*** Opening of Data for the task ***

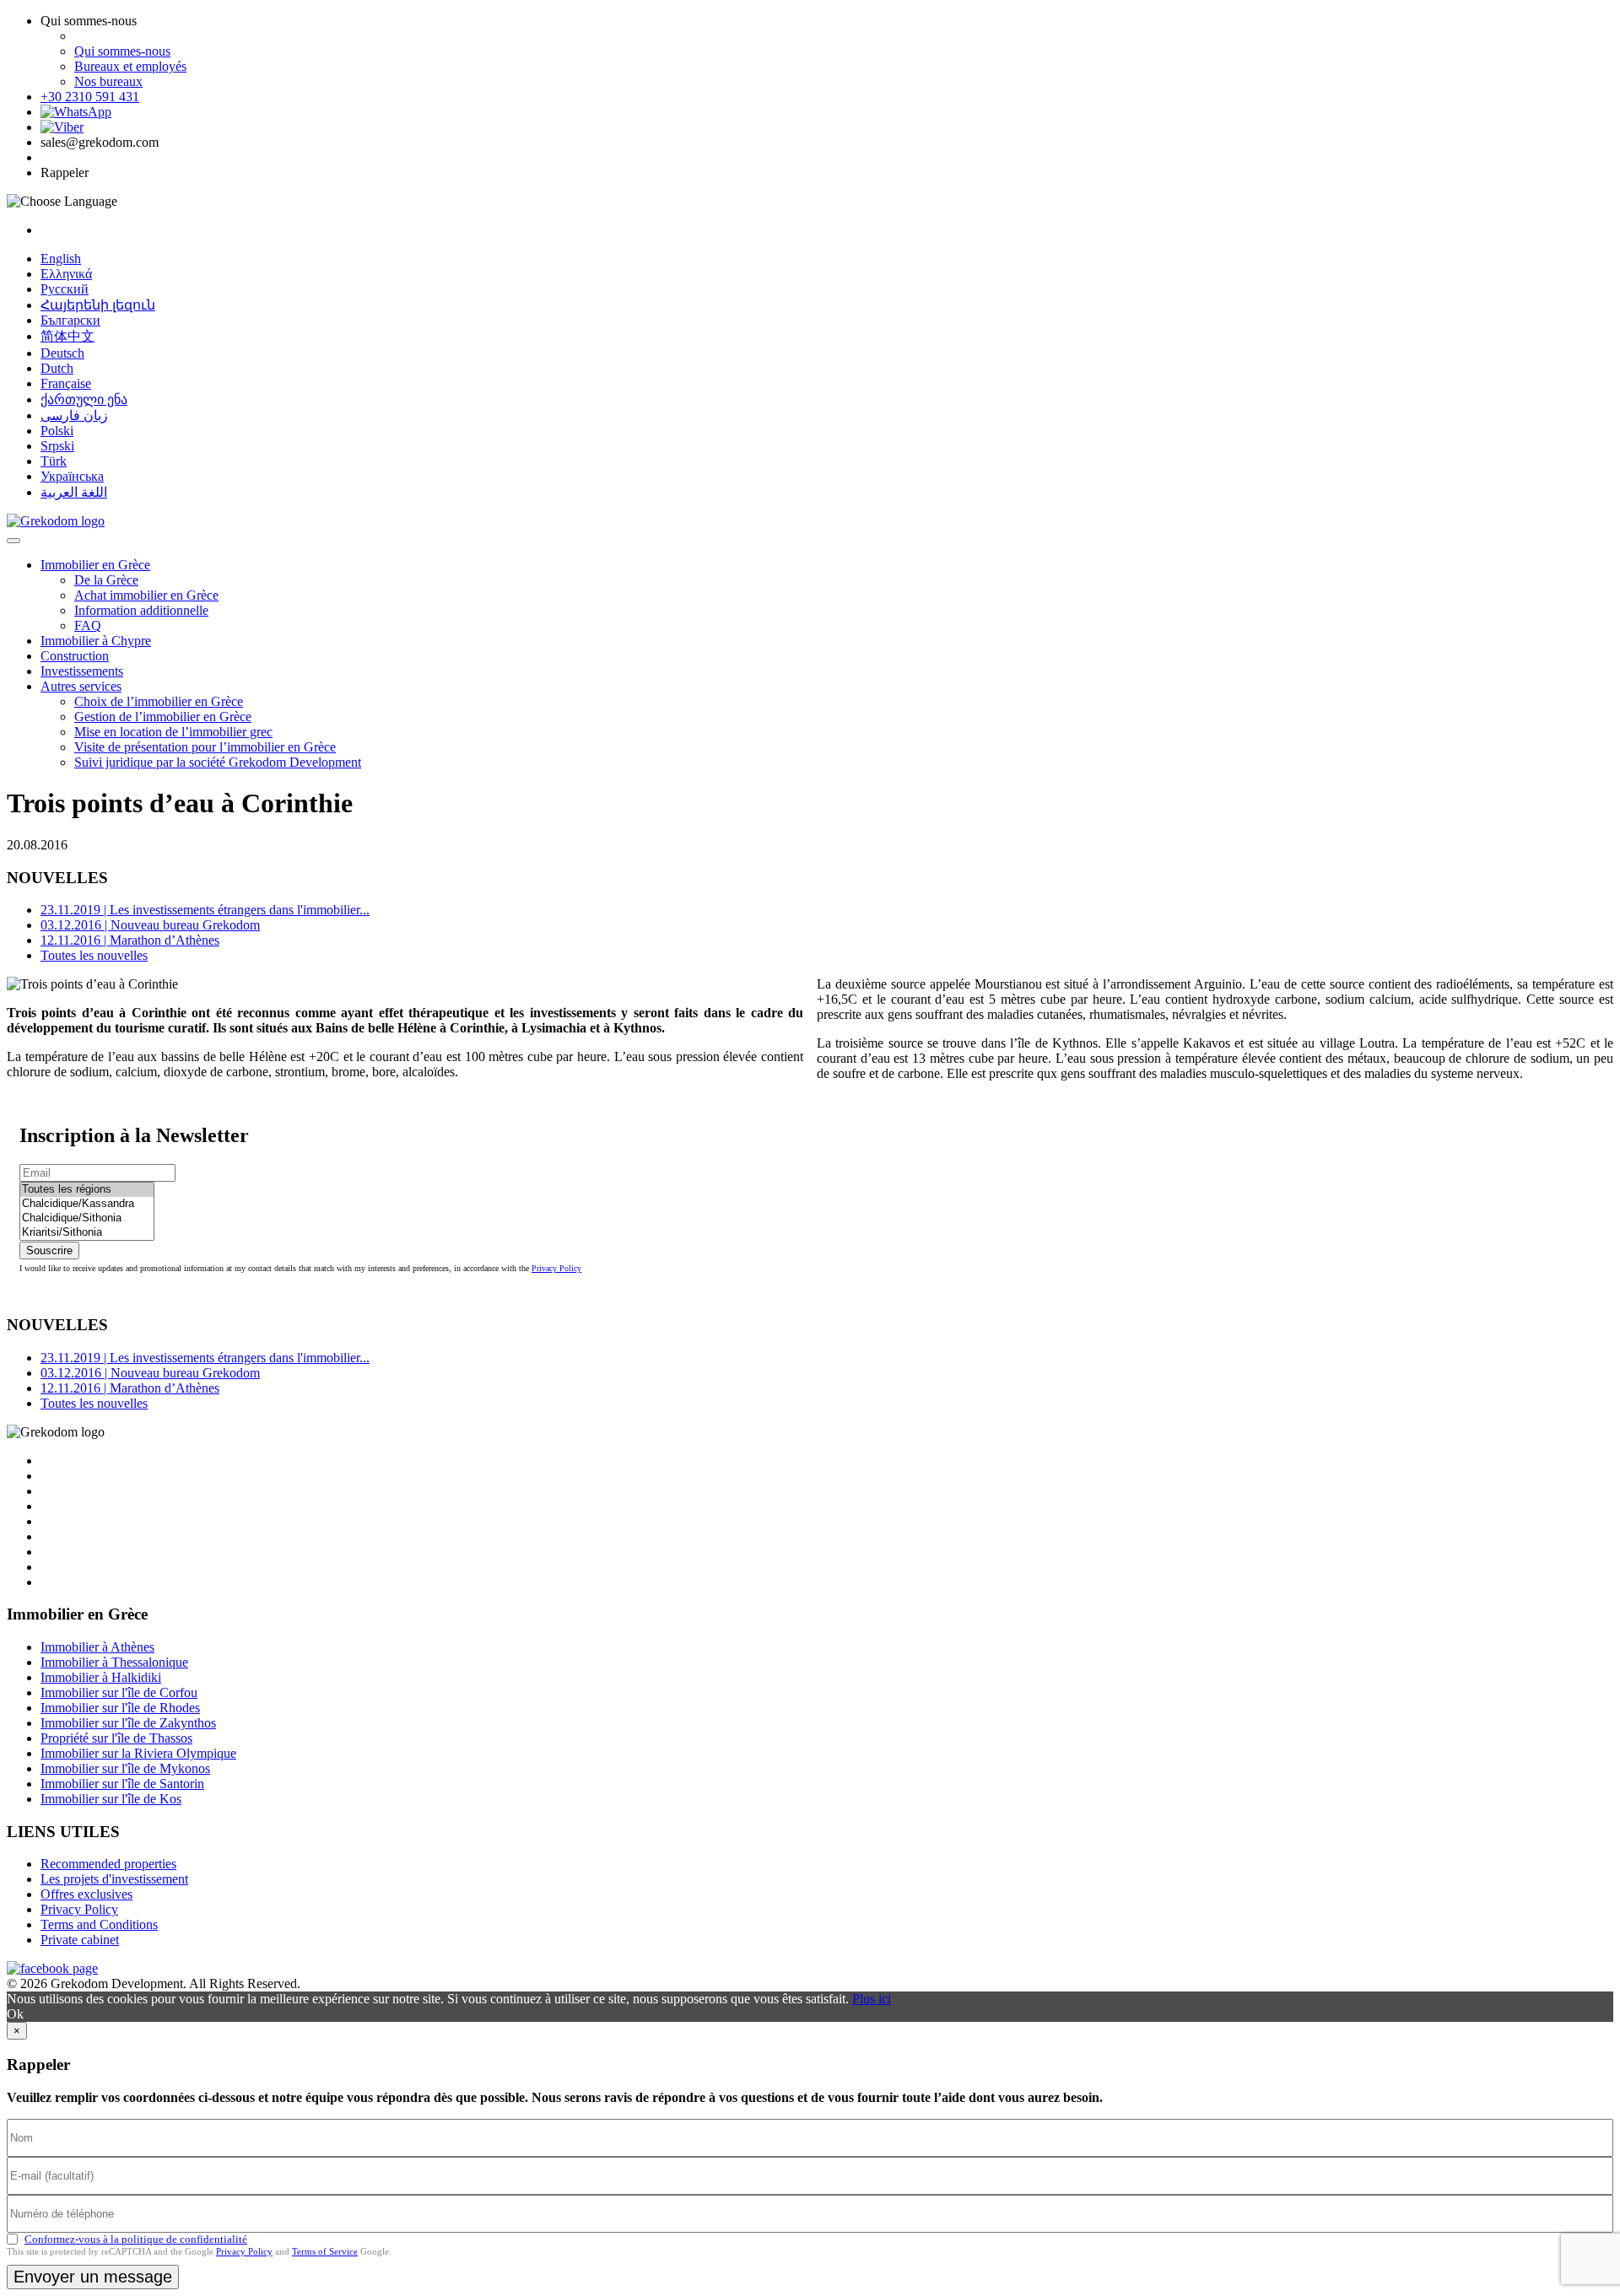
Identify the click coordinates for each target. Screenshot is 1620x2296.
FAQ (87, 625)
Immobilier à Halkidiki (100, 1677)
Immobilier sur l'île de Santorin (122, 1783)
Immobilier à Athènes (97, 1647)
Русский (64, 289)
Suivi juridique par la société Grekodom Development (217, 762)
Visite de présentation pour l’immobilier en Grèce (205, 747)
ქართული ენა (83, 399)
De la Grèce (106, 580)
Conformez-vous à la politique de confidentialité (135, 2239)
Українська (72, 476)
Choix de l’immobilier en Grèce (158, 701)
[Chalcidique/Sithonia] (87, 1218)
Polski (56, 430)
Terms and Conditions (99, 1924)
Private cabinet (79, 1939)
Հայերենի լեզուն (97, 305)
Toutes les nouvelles (94, 955)
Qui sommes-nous (122, 51)
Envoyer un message (93, 2276)
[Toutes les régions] (87, 1190)
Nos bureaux (108, 81)
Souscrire (49, 1250)
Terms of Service (325, 2251)
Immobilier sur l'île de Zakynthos (128, 1723)
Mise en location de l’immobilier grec (173, 732)
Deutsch (62, 353)
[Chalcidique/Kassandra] (87, 1204)
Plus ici (871, 1998)
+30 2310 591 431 (89, 96)
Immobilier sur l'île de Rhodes (120, 1707)
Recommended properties (108, 1864)
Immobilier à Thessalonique (114, 1662)
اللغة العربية (73, 492)
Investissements (81, 671)
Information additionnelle (141, 610)
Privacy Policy (556, 1268)
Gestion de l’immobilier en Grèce (162, 716)
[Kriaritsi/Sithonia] (87, 1233)
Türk (53, 461)
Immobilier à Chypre (95, 640)
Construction (74, 656)
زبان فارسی (74, 415)
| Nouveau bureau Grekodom (150, 925)
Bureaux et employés (130, 66)
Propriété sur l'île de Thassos (116, 1738)
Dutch (56, 368)
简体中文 (67, 336)
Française (65, 383)
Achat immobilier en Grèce (146, 595)
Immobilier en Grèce (95, 565)
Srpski (57, 446)
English (60, 258)
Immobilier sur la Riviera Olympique (138, 1753)
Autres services (81, 686)
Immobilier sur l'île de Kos (110, 1799)
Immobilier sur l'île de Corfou (118, 1692)
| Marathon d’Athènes (129, 940)
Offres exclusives (86, 1894)
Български (70, 320)
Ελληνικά (66, 274)
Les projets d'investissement (114, 1879)
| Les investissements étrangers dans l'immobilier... (205, 910)
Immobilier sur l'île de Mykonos (125, 1768)
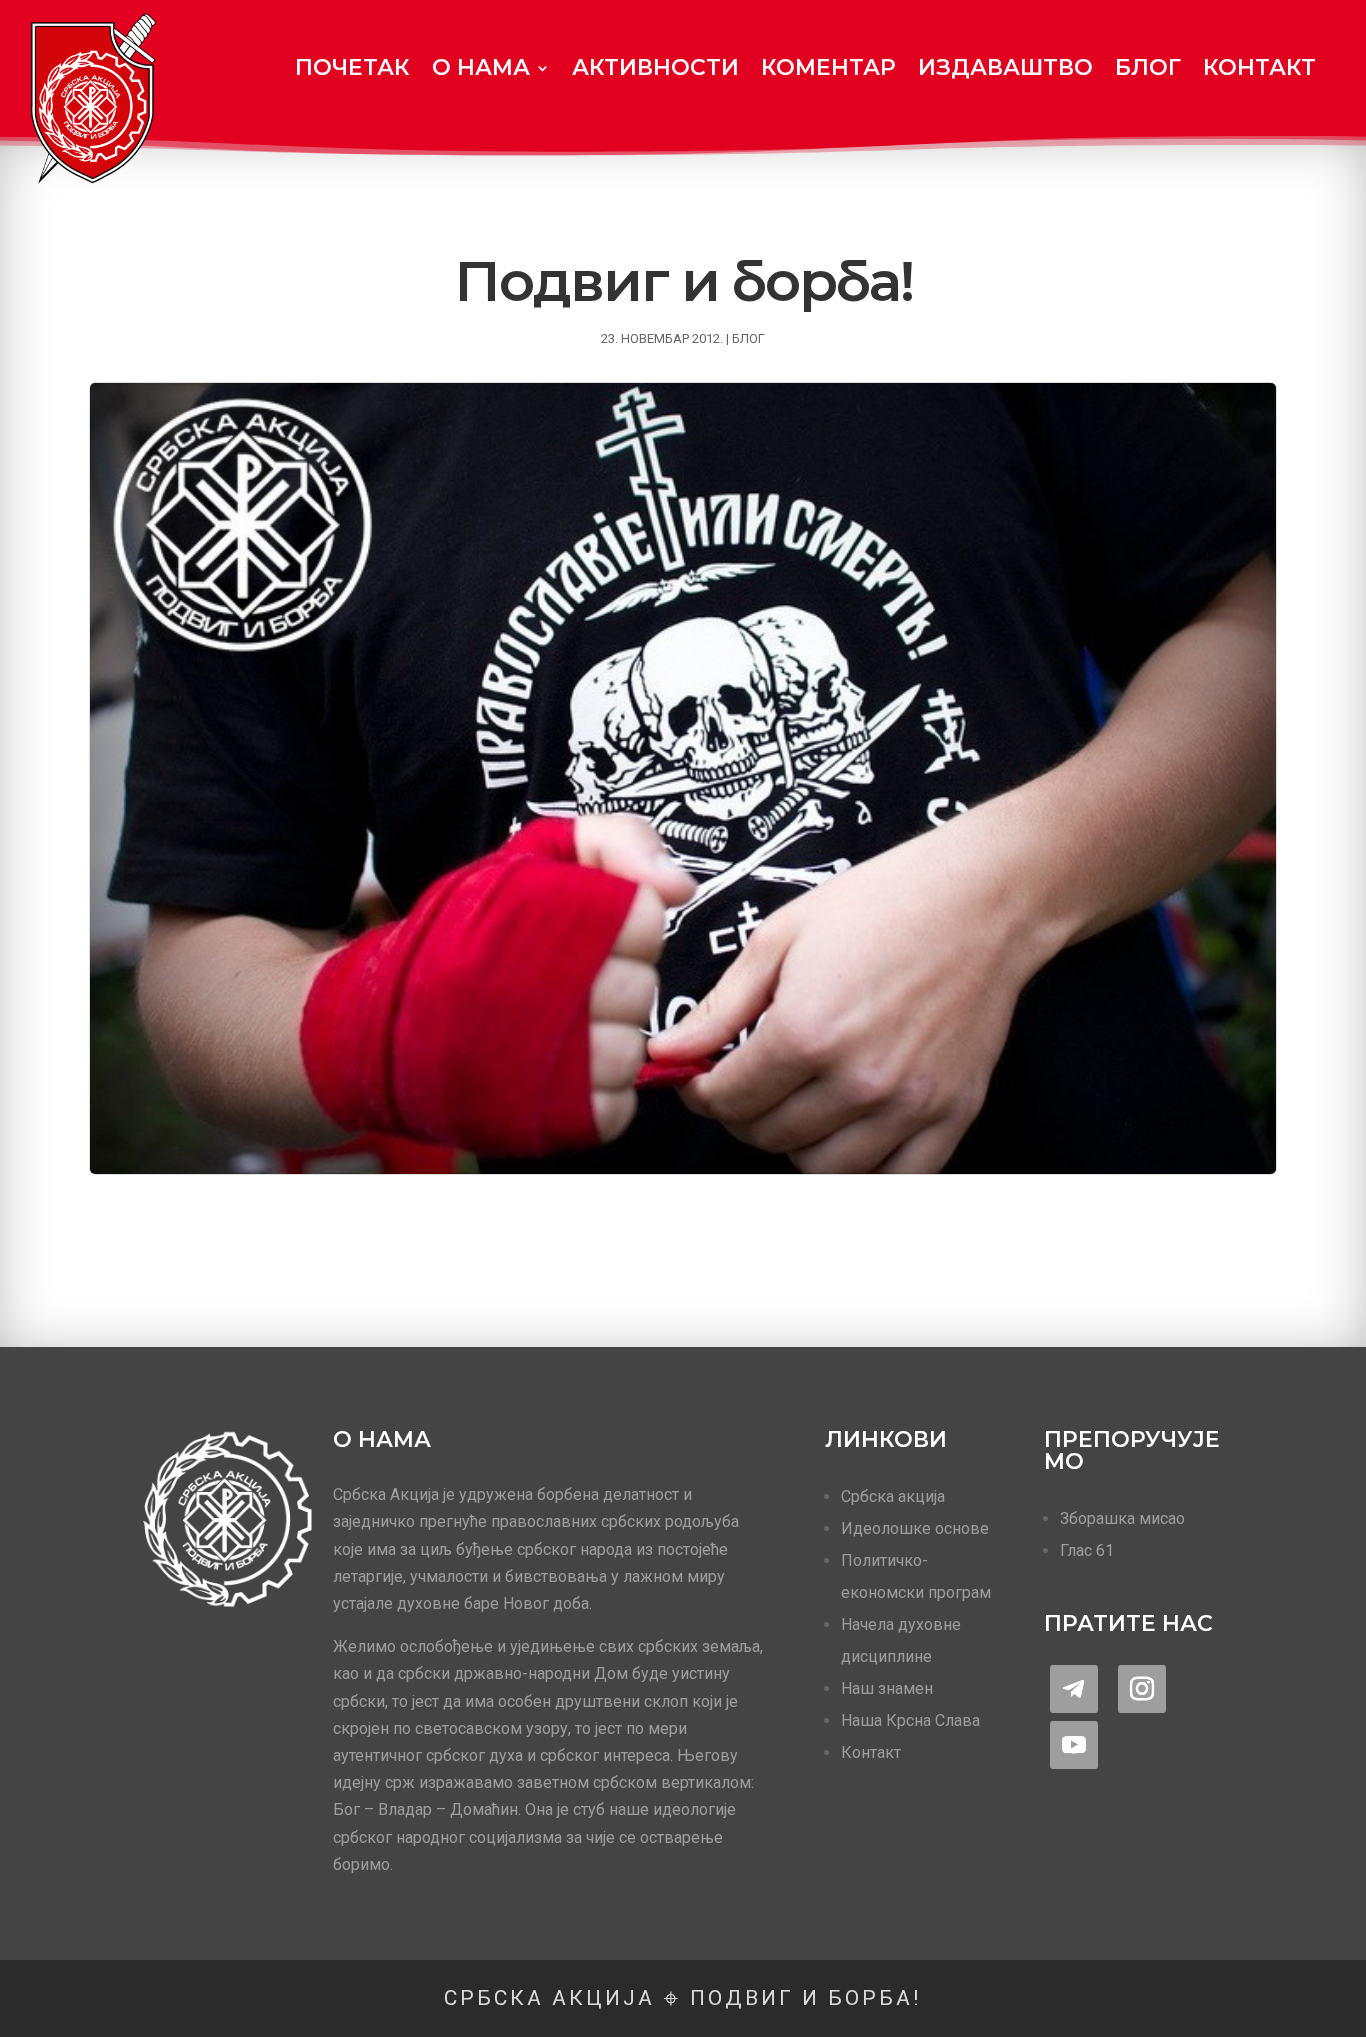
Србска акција (893, 1496)
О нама (481, 67)
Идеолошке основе (915, 1528)
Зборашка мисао (1122, 1518)
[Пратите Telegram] (1074, 1689)
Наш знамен (887, 1688)
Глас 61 (1087, 1550)
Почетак (352, 67)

*** Close of Data for the task ***

## Aim of the exercise
Exactly the lines from the one with "Propriété sur l'île de Thassos (116, 1738)" through the end of the listing above are to be repeated, with no pictures.

## Exercise answer
Propriété sur l'île de Thassos (116, 1738)
Dutch (56, 368)
简体中文 (67, 336)
Française (65, 383)
Achat immobilier en Grèce (146, 595)
Immobilier en Grèce (95, 565)
Srpski (57, 446)
English (60, 258)
Immobilier sur la Riviera Olympique (138, 1753)
Autres services (81, 686)
Immobilier sur l'île de Kos (110, 1799)
Immobilier sur l'île de Corfou (118, 1692)
| Marathon d’Athènes (129, 940)
Offres exclusives (86, 1894)
Български (70, 320)
Ελληνικά (66, 274)
Les projets d'investissement (114, 1879)
| Les investissements étrangers dans l'immobilier... (205, 910)
Immobilier sur l'île de Mykonos (125, 1768)
Србска акција (893, 1496)
О нама (481, 67)
Идеолошке основе (915, 1528)
Зборашка мисао (1122, 1518)
[Пратите Telegram] (1074, 1689)
Наш знамен (887, 1688)
Глас 61 (1087, 1550)
Почетак (352, 67)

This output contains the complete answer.